RTF charset ansicpg0 handling

Bug #1163572 reported by Ladislav Lenčucha
6
This bug affects 1 person
Affects Status Importance Assigned to Milestone
calibre
Fix Released
Undecided
sengian

Bug Description

Some RTF editors do not specify a valid charset. They use charset 0:
{\rtf1\ansi\ansicpg1250\uc1\deff0\deflang0\deflangfe0

This is correctly handled by plenty of RTF editors, e.g. MS Word, Wordpad, Total Command Preview etc.
I suspect the charset 0 is handled as "use the system default" or "use the charset corresponding to language" (deflang).

It would be nice either to:
- be able to override the codepage in case of RTF with ansicpg0 header (the override of the charset is not possible in case of RTF document, the "input character encoding" value is ignored)
- use the system default charset instead of ansi (that in my case replaces accent characters with non-accent versions)

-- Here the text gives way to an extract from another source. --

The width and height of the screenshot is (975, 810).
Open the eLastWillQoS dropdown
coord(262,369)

Word adds the charset (ansicpg with correct charset) when the document is re-saved, Wordpad removes it completely. Nevertheless, it would be nice to be able to solve this within Calibre conversion.

Thanks!

Calibre version: Windows, 32-bit, 0.9.25
Sorry, I can't attach the document here and I am not able to create a one-page sample with the problem described. Maybe email will do?

Tags: rtf-input
Revision history for this message
Kovid Goyal (kovid) wrote : Re: calibre bug 1163572

Changing the component for this bug.

 assignee sengian
 tag rtf-input
 status triaged

Revision history for this message
Kovid Goyal (kovid) wrote :

I suggest you simply save your RTF as HTML using Word or whatever and
convert that, it will give you much better results.

Changed in calibre:
assignee: nobody → sengian (sengian)
status: New → Triaged
Revision history for this message
Ladislav Lenčucha (lacike) wrote :

Hmm,

I accidentally mentioned the correct header:
{\rtf1\ansi\ansicpg1250\uc1\deff0\deflang0\deflangfe0

The header I meant looks like:
{\rtf1\ansi\ansicpg0\uc1\deff0\deflang0\deflangfe0

in this case the charset presense flag should be cleared and input source be used. If I wanted to convert to HTLM I wouldn't have to use Calibre at all.

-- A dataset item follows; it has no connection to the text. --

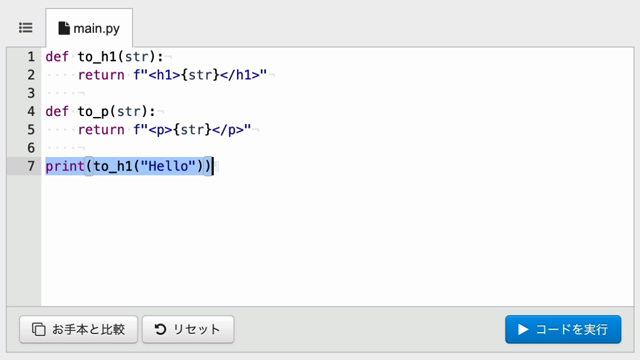Click line number 1 in gutter
Screen dimensions: 640x360
point(31,57)
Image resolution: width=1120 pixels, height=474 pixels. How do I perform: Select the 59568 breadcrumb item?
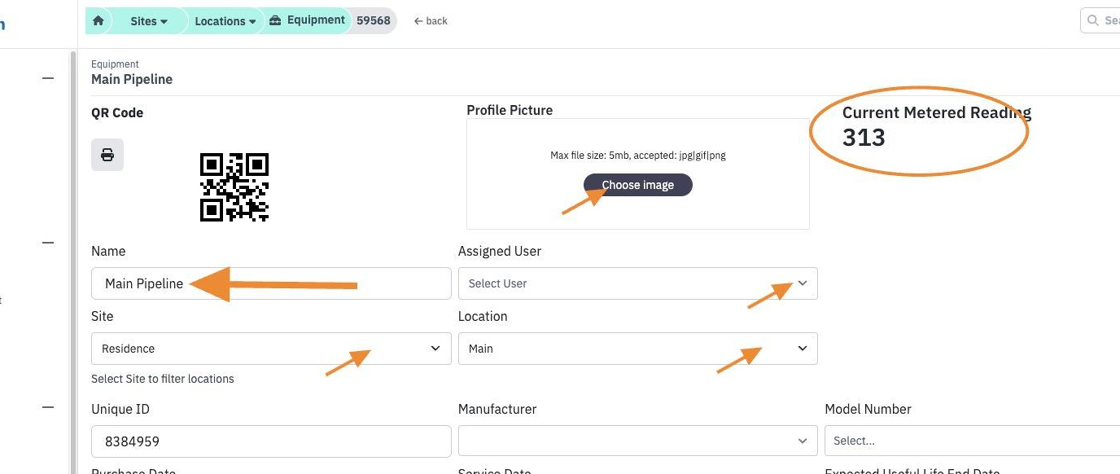coord(374,21)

Revision history for this message
Ladislav Lenčucha (lacike) wrote :

Ok,

so I checked the Calibre sources and there are the following lines that bother me:
1. calibre\ebooks\rtf2xml\default_encoding.py:
line 134, if not int(cp) - this returns false if cp is not 0
2. calibre\ebooks\rtf2xml\get_char_map.py:
line 37, if map == 'ansicpg0' - this processes the input in case of ansicpg0 as if it was cp1250
3. calibre\ebooks\metadata\rtf.py
line 63, if num == '0' - this processes the input in case of ansicpg0 as if it was cp1250

(1) doesn't make sense, this would mean that everything except 0 is ignored as codepage and I am not speaking about what would happen if ansicpg is not found. Despite this, it seems the the codepage is resolved correctly (what the h...)
(2), (3) these conditions do exactly what I need, but it does not seem to be working (cp1252 is used)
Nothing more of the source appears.